- **Goal**
Pull out each line in the records below that contains the word "perform", and copy those lines word for word.

- **The data**
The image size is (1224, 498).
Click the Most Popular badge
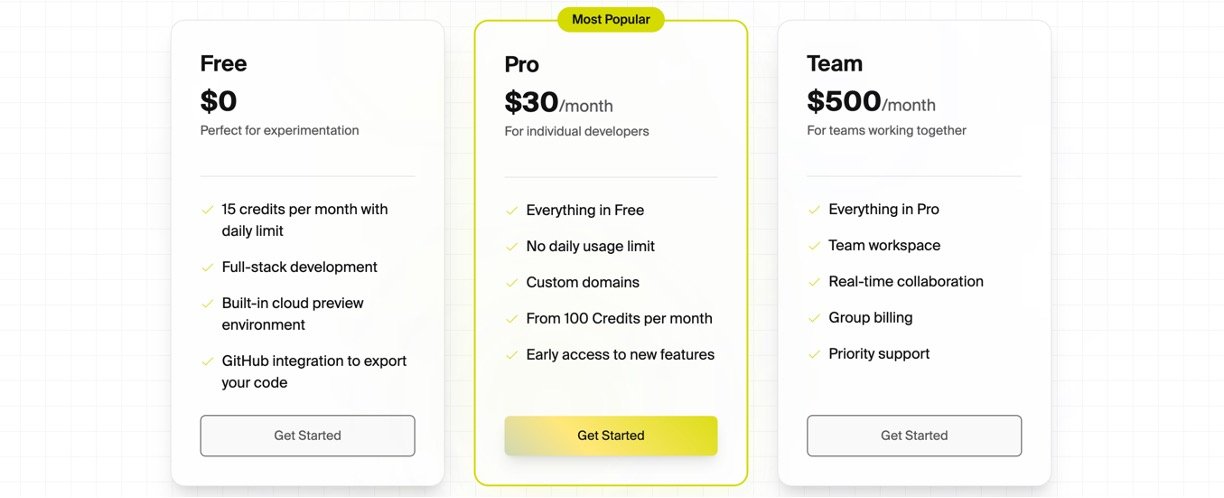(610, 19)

==

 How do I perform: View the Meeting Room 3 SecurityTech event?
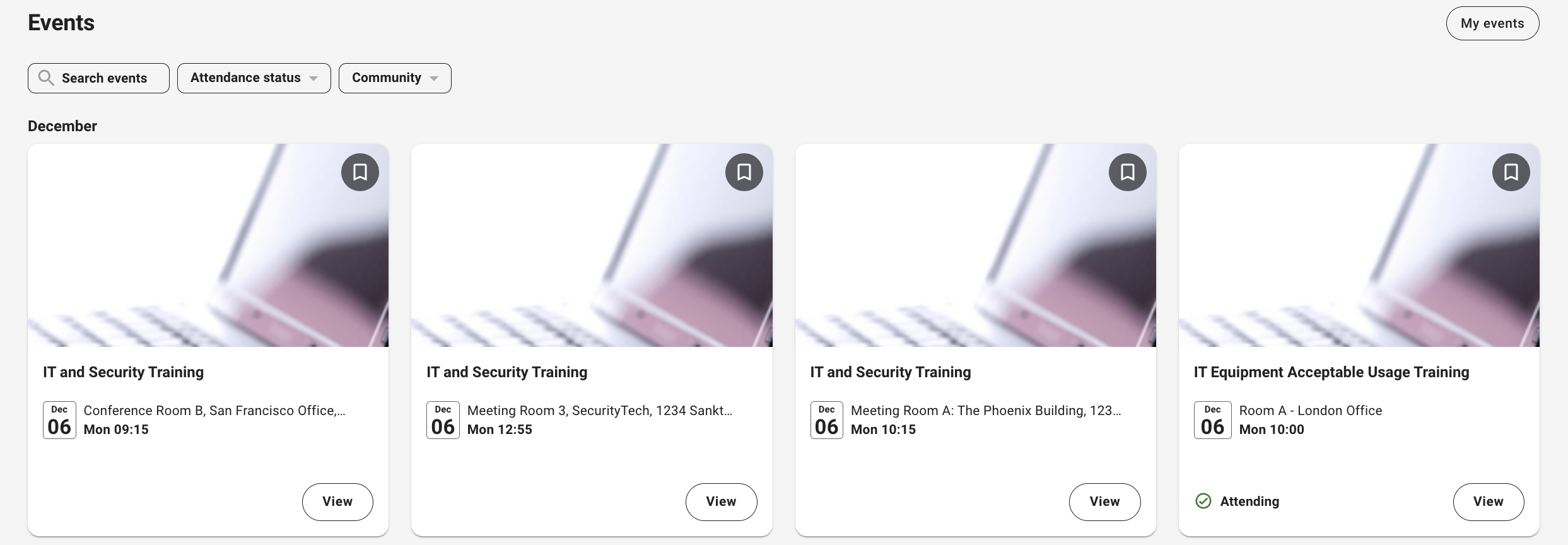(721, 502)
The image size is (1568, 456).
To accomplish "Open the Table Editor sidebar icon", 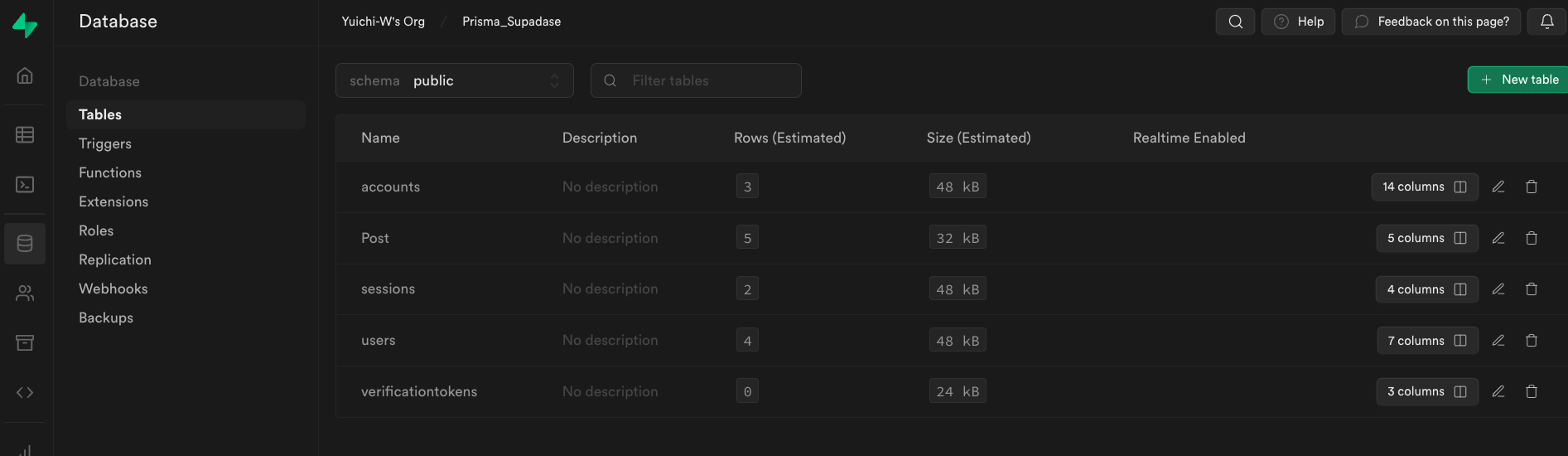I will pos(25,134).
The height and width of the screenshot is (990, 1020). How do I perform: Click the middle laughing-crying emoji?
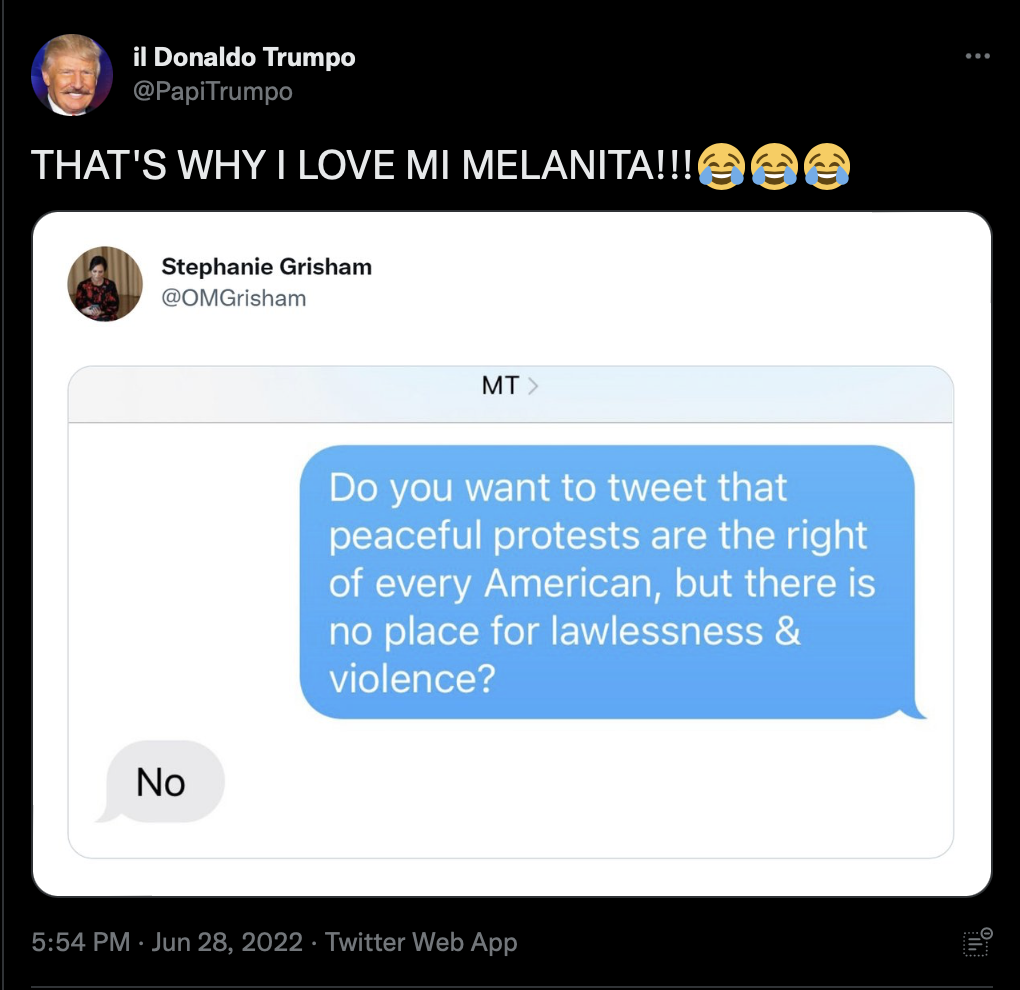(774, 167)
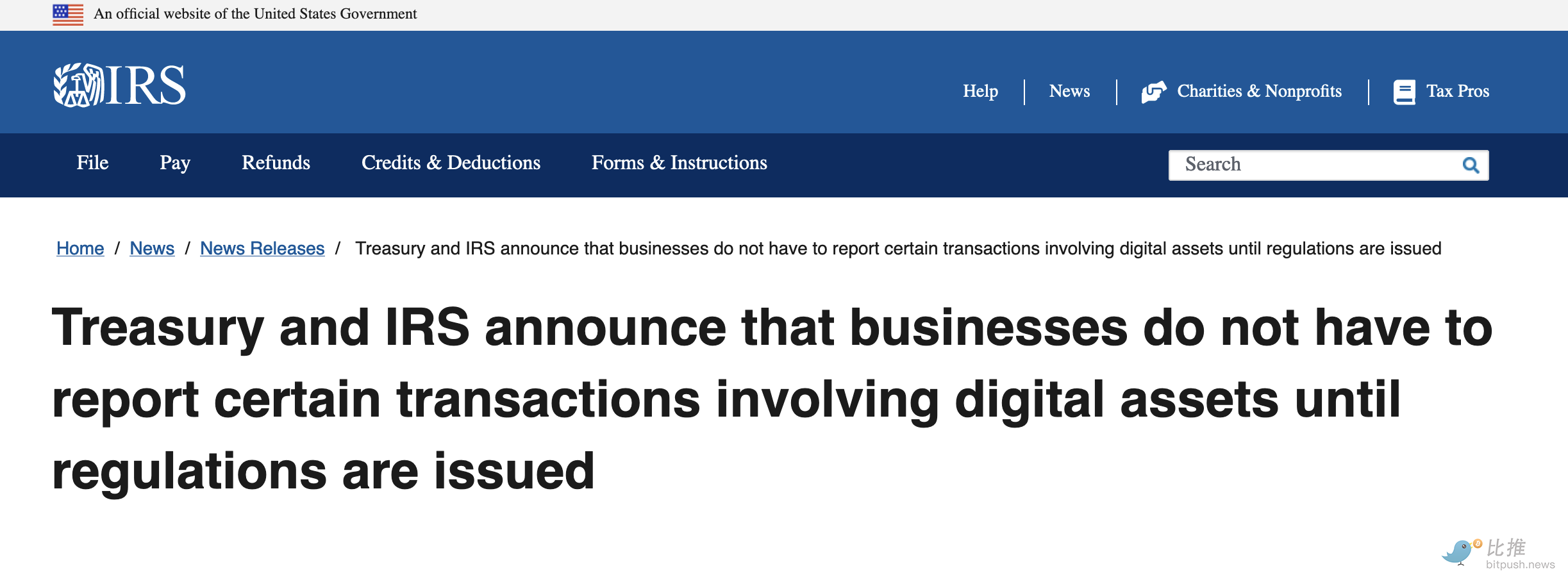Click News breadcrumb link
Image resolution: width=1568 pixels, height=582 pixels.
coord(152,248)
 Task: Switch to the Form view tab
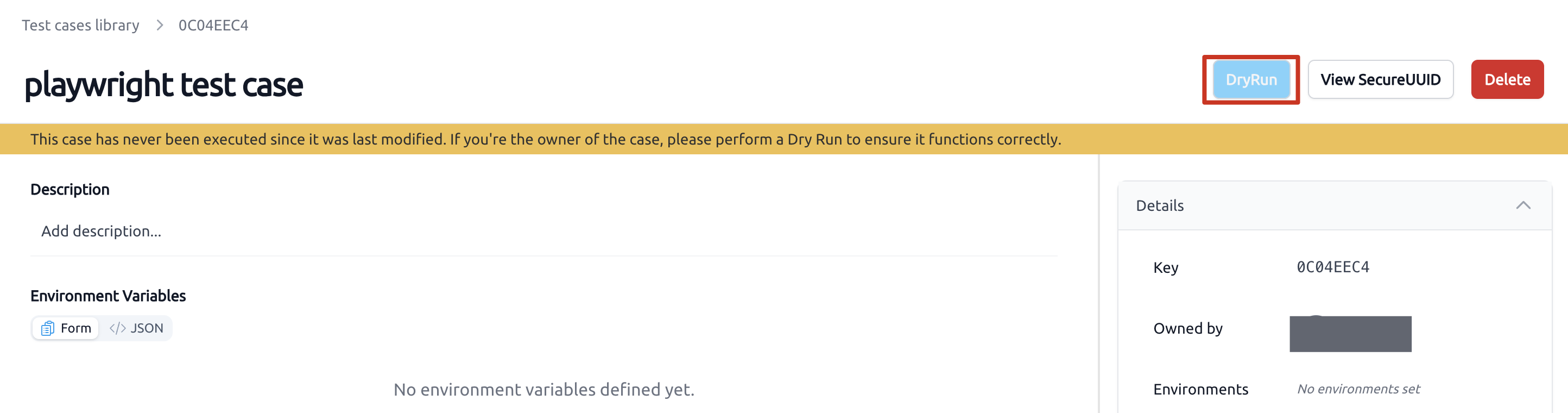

- **Answer in full**
 How do I perform: View the Meeting Room 3 SecurityTech event?
The height and width of the screenshot is (990, 1020). How do I perform: Click the middle laughing-crying emoji?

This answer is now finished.